╭─ EXTRACT PROVIDED
The rise of Patreon, and a flourishing of critically-acclaimed independent outlets make me optimistic about the industry’s ability to tear that barrier down in the future, but that leaves another, more immediate problem. Every games writer is aware of this problem, but it’s one that we don’t talk about — I think because it just makes us all incredibly sad.

Think about the ideal career path in your industry. It makes sense, right? You start at an entry level part-time position, get promoted to a full-time gig, put in a year or three of work before being promoted to a leadership role, and then move on from there with higher job security and a comfortable paycheck to boot.

This career path exists for media too, where junior or freelance reporters get hired by outlets on a full-or-part-time basis, and then ideally get promoted into editorial roles, are given regular columns, or put into mentorship roles, all of which come with pay bumps and increased job security.
╰─
REQUIRED ACTION: Decide whether each statement agrees with the passage on games writing careers. Answer yes or no and quote the words that settle it. (a) The writer says games writers openly discuss the more immediate problem. (b) The ideal career path described begins with an entry level part-time position. (c) For media workers, promotion into editorial roles comes with pay bumps and increased job security.
╭─ DATA EXCERPT
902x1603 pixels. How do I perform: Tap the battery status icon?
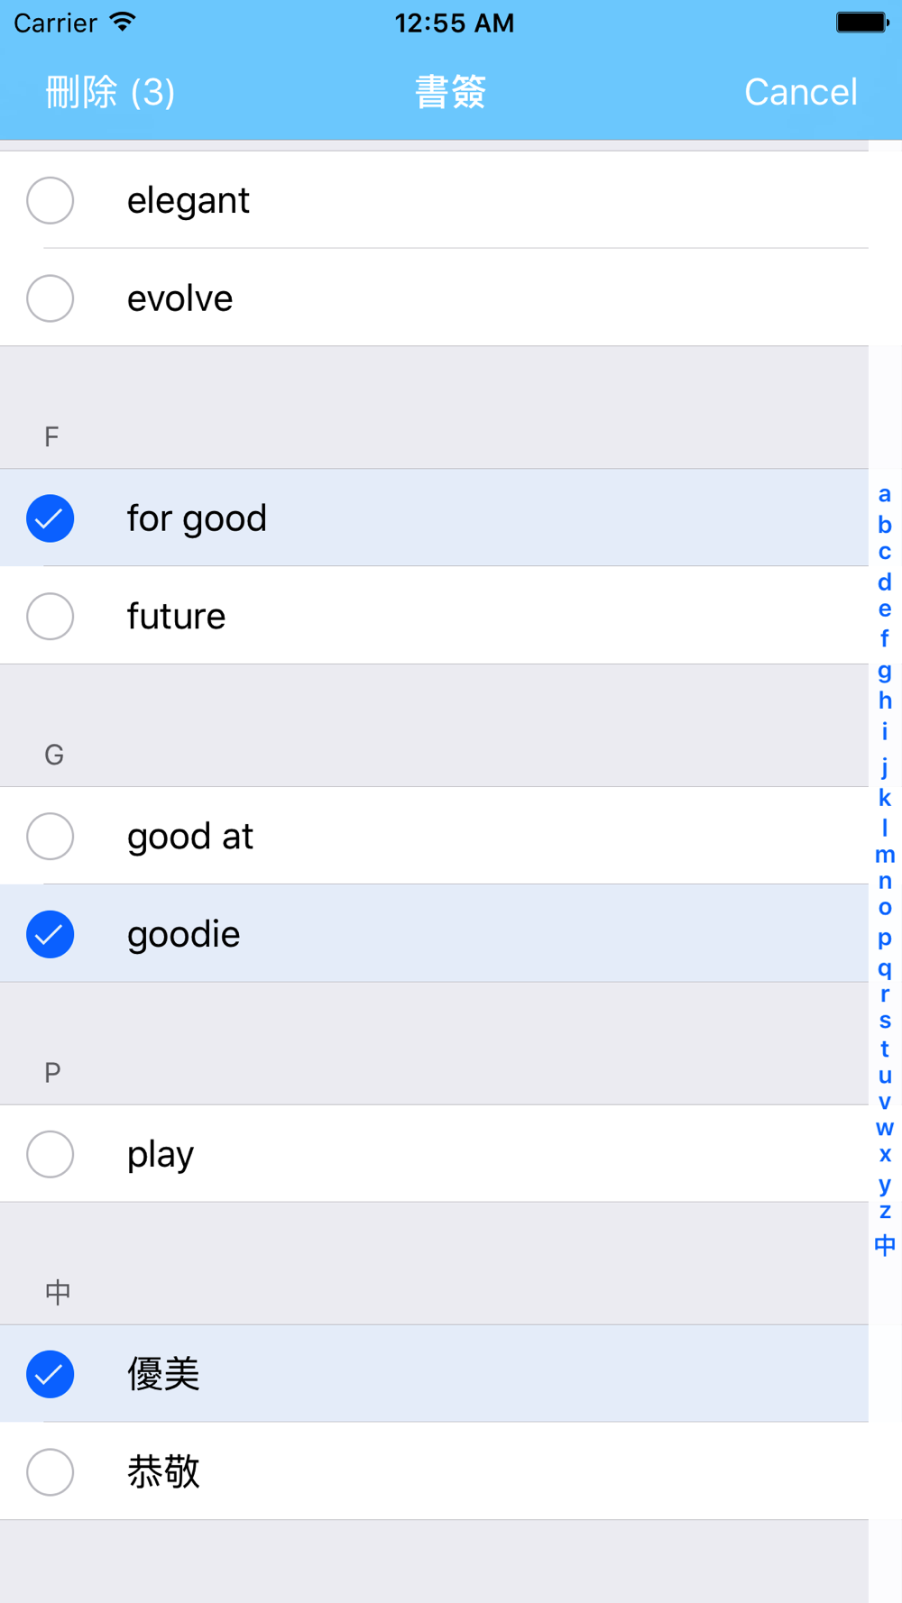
╰─
EXERCISE SOLUTION:
(a) No: "it’s one that we don’t talk about"
(b) Yes: "You start at an entry level part-time position"
(c) Yes: "all of which come with pay bumps and increased job security"